ACTIVITY:
Copy every line of the data in which the word "menu" occurs.

**********

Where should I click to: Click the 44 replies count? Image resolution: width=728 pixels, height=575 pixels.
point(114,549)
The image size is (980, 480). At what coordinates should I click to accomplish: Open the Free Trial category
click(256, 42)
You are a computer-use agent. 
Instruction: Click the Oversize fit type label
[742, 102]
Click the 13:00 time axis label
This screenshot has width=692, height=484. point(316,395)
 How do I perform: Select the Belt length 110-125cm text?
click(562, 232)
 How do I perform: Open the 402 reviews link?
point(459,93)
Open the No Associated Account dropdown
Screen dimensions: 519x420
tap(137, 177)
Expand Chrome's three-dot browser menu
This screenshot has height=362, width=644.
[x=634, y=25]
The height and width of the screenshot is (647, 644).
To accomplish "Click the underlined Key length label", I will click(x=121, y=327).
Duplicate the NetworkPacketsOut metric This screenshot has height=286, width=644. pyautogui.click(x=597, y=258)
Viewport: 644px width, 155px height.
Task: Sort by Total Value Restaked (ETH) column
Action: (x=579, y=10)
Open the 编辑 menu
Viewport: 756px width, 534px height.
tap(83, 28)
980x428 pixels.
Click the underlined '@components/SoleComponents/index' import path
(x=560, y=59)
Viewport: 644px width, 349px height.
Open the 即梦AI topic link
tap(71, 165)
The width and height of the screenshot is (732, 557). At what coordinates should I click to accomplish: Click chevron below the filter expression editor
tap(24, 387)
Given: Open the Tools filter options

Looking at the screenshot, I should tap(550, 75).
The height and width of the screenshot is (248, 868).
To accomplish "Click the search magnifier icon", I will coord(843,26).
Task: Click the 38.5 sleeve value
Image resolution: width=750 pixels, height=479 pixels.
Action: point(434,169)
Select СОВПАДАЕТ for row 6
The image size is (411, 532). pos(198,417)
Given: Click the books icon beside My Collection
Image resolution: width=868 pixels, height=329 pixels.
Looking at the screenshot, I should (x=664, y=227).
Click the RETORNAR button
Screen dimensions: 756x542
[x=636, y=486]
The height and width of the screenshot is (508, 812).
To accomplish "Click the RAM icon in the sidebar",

**********

ANSWER TO THE PROBLEM:
Expand Chrome's three-dot browser menu
Open the 编辑 menu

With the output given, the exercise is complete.